“Putting the pieces together, reason and evidence point to the US being the attacker. The motive is strong, the circumstantial evidence is powerful, and there is no other plausible suspect,” writes Thomas Palley, an American economist who has served as the chief economist for the United States-China Economic and Security Review Commission, he is currently Schwartz Economic Growth Fellow at the New America Foundation.
From his point of view, the Nord Stream system is a Russian majority owned project, and it is a critical asset for both Russia and Germany.
For Russia, Nord Stream is both an economic and geopolitical asset. Regarding economics, it is an important source of exports and foreign exchange earnings. Regarding geopolitics, it provides Russia with leverage over Germany.
For Germany, Nord Stream has been a major reliable source of cheap gas that provides both energy for its economy and feedstock for its important chemical industry. The shutdown had already inflicted huge economic costs via energy price inflation and supply shortages.
For Russia to destroy the pipeline is analogous to Russia nuking itself: it gains nothing and loses massively.

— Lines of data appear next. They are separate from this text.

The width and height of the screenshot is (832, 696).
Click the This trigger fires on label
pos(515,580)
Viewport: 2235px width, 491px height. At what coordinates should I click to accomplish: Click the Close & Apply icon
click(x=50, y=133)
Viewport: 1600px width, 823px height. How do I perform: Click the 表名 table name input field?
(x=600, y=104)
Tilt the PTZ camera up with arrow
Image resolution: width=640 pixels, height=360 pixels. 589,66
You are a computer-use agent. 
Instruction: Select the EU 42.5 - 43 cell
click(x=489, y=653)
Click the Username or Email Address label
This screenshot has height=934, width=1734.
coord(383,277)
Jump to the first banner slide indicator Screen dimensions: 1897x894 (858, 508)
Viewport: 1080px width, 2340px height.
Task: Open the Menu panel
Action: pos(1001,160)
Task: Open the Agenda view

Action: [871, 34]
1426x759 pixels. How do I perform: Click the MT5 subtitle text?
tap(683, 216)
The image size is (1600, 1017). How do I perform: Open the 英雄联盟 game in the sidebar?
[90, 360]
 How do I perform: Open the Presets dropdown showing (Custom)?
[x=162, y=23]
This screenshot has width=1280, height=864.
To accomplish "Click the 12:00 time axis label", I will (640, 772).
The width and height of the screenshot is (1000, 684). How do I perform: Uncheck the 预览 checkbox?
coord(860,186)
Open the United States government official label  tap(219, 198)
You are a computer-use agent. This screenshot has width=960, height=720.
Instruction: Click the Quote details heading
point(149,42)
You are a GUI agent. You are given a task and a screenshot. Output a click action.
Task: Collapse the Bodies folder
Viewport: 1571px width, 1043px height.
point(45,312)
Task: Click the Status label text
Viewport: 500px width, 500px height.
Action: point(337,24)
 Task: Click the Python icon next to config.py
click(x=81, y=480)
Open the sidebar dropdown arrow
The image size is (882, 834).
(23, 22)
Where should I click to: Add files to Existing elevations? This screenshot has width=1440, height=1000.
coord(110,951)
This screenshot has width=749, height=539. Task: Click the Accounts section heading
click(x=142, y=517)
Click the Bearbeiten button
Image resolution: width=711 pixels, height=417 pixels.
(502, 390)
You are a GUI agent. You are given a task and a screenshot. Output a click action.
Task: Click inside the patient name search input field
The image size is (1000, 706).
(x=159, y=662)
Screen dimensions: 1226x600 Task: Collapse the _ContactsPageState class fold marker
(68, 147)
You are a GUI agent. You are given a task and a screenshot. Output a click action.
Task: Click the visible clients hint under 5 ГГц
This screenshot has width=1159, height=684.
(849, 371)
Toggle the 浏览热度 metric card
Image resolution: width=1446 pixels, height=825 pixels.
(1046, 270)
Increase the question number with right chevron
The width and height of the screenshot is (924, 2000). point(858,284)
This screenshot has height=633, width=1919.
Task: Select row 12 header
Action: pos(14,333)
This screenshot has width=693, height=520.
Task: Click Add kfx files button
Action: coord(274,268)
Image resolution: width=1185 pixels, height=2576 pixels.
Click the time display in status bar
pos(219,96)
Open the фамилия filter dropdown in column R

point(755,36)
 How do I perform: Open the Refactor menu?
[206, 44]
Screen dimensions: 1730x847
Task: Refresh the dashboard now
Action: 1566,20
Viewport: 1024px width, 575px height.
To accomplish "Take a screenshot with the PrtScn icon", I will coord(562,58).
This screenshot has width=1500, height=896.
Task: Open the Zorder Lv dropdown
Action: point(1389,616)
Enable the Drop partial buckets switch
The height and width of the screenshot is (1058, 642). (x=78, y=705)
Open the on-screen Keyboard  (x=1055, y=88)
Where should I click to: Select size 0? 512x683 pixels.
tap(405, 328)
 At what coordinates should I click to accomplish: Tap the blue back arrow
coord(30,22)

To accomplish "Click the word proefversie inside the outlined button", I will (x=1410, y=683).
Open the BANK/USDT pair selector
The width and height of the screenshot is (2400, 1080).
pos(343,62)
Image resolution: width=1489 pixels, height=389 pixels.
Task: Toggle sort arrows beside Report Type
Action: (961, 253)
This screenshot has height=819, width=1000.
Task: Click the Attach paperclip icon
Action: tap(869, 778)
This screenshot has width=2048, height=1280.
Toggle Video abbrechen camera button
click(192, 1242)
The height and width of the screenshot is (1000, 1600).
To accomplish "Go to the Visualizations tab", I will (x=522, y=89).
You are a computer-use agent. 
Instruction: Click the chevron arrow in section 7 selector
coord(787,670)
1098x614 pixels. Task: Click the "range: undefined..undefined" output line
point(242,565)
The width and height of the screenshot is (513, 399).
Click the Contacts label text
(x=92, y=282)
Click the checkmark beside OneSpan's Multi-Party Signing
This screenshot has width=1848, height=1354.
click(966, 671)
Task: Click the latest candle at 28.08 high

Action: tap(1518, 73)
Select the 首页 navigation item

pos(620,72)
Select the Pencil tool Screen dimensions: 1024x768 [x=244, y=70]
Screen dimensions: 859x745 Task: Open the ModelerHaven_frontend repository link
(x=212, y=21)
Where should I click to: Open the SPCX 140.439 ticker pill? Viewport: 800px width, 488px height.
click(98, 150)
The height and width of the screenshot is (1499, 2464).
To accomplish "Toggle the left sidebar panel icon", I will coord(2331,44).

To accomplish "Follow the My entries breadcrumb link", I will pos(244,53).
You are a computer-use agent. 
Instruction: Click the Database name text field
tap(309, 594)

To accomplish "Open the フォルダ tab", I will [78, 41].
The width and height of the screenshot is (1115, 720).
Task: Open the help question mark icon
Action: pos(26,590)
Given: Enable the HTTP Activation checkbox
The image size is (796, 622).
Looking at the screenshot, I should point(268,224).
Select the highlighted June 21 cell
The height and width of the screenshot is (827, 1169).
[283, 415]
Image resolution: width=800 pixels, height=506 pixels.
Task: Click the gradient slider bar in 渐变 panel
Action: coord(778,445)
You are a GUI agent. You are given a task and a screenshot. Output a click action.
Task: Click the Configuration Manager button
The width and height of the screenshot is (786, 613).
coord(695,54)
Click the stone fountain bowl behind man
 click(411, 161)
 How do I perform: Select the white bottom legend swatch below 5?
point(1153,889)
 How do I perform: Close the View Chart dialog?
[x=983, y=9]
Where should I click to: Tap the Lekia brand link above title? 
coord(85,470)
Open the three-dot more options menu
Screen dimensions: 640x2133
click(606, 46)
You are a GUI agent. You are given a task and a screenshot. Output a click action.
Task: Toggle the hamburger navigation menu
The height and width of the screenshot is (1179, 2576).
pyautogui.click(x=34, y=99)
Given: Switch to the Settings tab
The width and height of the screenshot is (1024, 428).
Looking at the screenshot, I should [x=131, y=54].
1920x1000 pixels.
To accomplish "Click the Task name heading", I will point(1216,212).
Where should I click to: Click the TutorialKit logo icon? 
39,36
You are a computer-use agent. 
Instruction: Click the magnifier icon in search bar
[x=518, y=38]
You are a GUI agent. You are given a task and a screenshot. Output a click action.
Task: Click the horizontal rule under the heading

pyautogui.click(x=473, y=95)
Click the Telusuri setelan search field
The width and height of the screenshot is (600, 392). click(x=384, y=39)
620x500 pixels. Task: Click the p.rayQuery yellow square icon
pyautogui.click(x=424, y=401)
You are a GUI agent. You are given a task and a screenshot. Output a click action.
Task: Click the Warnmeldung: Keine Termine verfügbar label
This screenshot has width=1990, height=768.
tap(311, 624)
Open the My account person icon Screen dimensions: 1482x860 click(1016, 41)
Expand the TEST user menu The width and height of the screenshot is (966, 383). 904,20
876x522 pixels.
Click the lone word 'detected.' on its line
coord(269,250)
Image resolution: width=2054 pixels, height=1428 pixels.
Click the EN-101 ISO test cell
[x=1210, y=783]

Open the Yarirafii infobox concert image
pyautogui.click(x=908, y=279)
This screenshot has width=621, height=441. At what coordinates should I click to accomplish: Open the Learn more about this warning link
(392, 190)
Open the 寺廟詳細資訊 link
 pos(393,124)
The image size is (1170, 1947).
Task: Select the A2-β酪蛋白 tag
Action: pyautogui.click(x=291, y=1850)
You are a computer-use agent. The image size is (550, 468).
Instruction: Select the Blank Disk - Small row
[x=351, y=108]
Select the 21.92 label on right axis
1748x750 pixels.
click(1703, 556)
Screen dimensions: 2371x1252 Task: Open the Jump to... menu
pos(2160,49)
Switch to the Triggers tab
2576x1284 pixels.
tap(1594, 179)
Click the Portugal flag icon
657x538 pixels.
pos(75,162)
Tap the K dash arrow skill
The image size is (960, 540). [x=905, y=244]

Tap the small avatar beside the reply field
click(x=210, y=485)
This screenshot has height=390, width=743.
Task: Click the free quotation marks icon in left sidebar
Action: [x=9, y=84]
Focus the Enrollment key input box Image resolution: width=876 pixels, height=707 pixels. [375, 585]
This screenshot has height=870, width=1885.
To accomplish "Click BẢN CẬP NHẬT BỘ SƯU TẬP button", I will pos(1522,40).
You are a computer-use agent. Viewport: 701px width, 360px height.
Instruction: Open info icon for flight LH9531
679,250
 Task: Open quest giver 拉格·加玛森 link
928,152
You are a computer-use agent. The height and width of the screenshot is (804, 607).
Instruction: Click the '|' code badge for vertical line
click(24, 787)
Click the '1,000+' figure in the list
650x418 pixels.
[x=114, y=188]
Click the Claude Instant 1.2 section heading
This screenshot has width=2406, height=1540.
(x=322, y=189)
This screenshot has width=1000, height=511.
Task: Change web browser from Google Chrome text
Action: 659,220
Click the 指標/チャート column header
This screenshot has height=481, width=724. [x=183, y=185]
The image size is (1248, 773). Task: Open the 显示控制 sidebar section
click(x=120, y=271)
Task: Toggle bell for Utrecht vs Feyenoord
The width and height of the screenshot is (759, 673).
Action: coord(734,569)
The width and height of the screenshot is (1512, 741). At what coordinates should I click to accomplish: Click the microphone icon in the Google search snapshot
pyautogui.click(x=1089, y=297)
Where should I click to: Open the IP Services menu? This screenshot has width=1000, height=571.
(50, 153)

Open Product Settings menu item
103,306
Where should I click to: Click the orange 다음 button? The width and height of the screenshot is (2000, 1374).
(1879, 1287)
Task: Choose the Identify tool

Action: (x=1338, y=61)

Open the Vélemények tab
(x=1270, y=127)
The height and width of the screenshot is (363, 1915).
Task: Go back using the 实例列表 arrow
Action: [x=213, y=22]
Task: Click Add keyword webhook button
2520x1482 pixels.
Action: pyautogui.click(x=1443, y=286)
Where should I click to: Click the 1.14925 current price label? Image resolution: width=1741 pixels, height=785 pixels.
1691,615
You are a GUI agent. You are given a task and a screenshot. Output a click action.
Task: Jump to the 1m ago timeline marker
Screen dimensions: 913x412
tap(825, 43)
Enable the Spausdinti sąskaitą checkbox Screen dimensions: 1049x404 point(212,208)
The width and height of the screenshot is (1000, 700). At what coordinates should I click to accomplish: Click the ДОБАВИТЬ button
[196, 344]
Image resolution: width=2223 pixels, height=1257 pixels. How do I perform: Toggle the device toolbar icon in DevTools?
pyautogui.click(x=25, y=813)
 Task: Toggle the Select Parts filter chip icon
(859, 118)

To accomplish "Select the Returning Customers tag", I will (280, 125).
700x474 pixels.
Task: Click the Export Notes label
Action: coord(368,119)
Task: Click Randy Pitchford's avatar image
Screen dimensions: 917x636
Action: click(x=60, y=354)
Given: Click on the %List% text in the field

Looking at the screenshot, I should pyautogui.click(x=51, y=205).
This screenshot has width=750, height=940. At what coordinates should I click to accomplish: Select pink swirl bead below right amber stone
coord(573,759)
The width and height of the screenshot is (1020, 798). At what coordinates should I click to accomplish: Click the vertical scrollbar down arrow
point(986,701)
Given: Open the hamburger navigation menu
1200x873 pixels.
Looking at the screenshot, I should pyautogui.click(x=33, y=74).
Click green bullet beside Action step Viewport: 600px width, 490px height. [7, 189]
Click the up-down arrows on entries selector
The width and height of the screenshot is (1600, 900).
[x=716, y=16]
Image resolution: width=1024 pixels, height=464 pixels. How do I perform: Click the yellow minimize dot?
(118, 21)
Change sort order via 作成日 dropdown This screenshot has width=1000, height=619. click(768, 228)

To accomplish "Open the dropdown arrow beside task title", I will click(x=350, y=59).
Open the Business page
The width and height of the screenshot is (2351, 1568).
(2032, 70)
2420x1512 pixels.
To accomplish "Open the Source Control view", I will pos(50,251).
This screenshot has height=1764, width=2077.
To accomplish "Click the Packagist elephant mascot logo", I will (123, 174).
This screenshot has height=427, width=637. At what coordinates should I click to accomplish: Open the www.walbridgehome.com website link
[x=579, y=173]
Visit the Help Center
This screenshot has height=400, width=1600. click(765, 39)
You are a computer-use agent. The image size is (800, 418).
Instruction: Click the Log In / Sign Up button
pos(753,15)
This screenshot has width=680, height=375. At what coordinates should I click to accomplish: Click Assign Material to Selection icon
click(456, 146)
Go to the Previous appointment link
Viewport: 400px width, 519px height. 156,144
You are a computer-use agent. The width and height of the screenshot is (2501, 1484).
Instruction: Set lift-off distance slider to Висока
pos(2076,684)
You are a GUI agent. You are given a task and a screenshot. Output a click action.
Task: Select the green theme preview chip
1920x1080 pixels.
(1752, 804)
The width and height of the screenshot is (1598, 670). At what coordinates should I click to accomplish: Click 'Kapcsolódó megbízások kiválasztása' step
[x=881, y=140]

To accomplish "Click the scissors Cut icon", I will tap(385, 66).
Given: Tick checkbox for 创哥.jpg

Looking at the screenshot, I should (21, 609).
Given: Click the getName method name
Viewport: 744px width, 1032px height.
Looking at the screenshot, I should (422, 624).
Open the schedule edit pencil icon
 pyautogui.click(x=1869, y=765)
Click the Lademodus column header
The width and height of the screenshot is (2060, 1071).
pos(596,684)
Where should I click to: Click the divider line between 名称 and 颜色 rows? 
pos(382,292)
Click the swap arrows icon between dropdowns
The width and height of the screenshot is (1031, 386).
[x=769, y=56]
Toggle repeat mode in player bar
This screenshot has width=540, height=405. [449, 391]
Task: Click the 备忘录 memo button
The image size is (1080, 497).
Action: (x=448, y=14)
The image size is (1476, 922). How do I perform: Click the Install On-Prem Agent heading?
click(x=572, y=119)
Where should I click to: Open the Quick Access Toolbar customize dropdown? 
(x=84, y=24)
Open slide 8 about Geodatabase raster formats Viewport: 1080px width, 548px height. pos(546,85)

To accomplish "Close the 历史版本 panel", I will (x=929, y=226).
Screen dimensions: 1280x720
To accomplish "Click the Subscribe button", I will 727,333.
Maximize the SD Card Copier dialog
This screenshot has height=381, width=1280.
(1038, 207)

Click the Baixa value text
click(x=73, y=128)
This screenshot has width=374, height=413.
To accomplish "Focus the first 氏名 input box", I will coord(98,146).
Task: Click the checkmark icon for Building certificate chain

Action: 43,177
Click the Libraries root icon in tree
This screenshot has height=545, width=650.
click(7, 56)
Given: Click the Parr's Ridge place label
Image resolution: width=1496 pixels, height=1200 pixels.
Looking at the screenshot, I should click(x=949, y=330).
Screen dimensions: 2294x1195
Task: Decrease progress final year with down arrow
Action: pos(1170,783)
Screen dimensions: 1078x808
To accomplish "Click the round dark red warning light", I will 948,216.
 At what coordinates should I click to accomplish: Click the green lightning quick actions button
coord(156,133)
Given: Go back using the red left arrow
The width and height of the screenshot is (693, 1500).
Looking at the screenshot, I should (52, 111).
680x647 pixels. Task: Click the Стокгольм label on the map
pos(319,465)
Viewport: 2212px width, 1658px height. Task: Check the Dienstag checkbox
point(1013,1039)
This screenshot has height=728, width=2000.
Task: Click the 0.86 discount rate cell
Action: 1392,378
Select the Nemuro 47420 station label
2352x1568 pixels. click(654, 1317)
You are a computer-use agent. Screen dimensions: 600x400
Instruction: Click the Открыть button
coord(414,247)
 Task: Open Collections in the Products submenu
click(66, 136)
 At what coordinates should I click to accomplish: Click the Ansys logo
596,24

It only weakens Russia economically and geo-politically.
Ukraine is a suspect. It has the motive as destroying the pipeline weakens Russia, while strengthening Ukraine which acquires pipeline leverage over both Russia and Germany. Poland, Sweden, and Denmark are also suspects.
Poland has extreme animus to Russia and has persistently argued for ratcheting up support of Ukraine, even calling for direct NATO involvement.
Despite its progressive reputation, Sweden has a powerul right-wing anti-Russian constituency, especially within its military. However, Sweden is in the process of joining NATO, while Denmark is a loyal NATO team player. Consequently, it is a huge stretch to think either would unilaterally attack an asset so important to Germany.
The final suspect is the US which has both capability and motive. Long before the Ukraine conflict, the US opposed the Nord Stream 2 pipeline and used its full diplomatic muscle to prevent it going into service.
At this stage, the US is the huge winner from the Nord Stream attack. In one blow, it has economically damaged Russia, reduced Russian leverage over Germany, and reduced Germany’s incentive to engage with Russia.
The attack on the Nord Stream pipelines is one of those moments when the fog of war suddenly lifts, allowing one to see the reality (if willing to look):
- The attack on Nord Stream is an attack on Germany, which is a major European ally. It speaks to the impunity with which the US now acts.
- The US attack on Russia’s sub-sea assets risks retaliation against US and Western sub-sea assets. That opens another pathway to nuclear conflict, supplementing the existing pathway via the battlefields of Ukraine.
- The press coverage speaks volumes about the state of our media. We are talking about the elite media. The coverage is shocking in its egregious intentional deception: the press narrative simply does not compute. It will likely be slightly walked back for reputation-saving purposes. However, the dishonest goal has been acheived and the damage done as walk-backs are partial and buried, whereas frontpage stories create understandings that endure.
- Lastly, the attack inflicts grave injury on Germany, which is starting to get the economic and political bill for its capitulation to the US Neocon game plan for Ukraine.
“That is Act II of the Ukraine conflict and it has only just begun. The outlook for Europe is not good,” emphasized Thomas Palley.